This tutorial will use the heart attack data which comes with this description of its variables:
Heart Attack Patients This set of data is all of the hospital discharges in New York State with an admitting diagnosis of an Acute Myocardial Infarction (AMI), also called a heart attack, who did not have surgery, in the year 1993. There are 12,844 cases. AGE gives age in years SEX is coded M for males F for females DIAGNOSIS is in the form of an International Classification of Diseases, 9th Edition, Clinical Modification code. These tell which part of the heart was affected. DRG is the Diagnosis Related Group.
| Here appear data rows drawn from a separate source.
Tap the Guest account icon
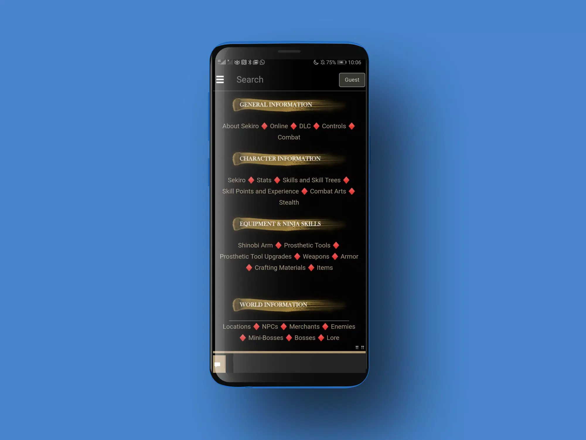 click(352, 79)
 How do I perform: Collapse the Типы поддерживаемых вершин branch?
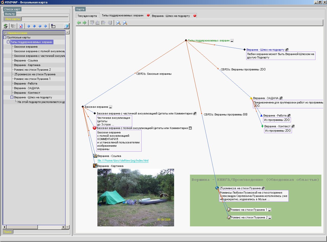click(8, 42)
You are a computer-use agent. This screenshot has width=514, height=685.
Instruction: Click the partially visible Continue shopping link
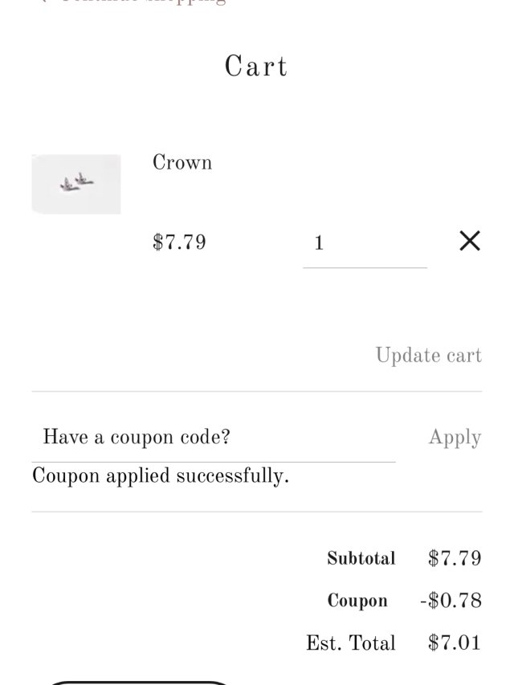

It groups together patients with similar management. In this data set there are just three different drgs. 121 for AMIs with cardiovascular complications who did not die. 122 for AMIs without cardiovascular complications who did not die. 123 for AMIs where the patient died. LOS gives the hospital length of stay in days. DIED has a 1 for patients who died in hospital and a 0 otherwise. CHARGES gives the total hospital charges in dollars. Data provided by Health Process Management of Doylestown, PA.
This is a very large data set and so is provided as zip files. (You may need a program such as winzip to unzip them). Available are plain text (with tabs separating entries) and Excel versions of the data.
Getting tables into R is can be complicated so use this file which contains only the data on the DIED variable. You can use its URL or save it to your hard drive. In RStudio, use the >Import Dataset button from the Workspace tab. The data.frame is called DIED4R and it has one variable called V1 because there was no heading. We could attach the data.frame and use V1, or we can directly access V1. In both cases, let's call the variable died:
> attach(DIED4R)
> died = V1
> detach(DIED4R)
> died = DIED4R$V1
With R alone, save it on your hard drive in the directory where the R program is located. If you name the file DIED4R.txt, you can use this R command to input the data
> died = scan(file="DIED4R.txt")
This puts the data into a variable called "died". Use table() on this variable to get counts if you do not already have them.
> table(died)
1410 of the patients died.
Proportion Test and Confidence Intervals
A single command gives confidence intervals and tests any hypothetical p0 specified. Here we compare this proportion to a (hypothetical) usual mortality rate of 10%. Ignore the X-squared value and use the p-value for a hypothesis test.
> prop.test(1410,12844,p=0.1) 1-sample proportions test with continuity correction data: 1410 out of 12844, null probability 0.1 X-squared = 13.5385, df = 1, p-value = 0.0002337 alternative hypothesis: true p is not equal to 0.1 95 percent confidence interval: 0.1044507 0.1153421 sample estimates: p 0.1097789
Exercises
1. Make a guess as to the proportion of states that voted Democrat in the 1996 Presidential election. Now test your guess using the table() and prop.test() commands introduced in this tutorial. Was your guess within the 95% confidence interval?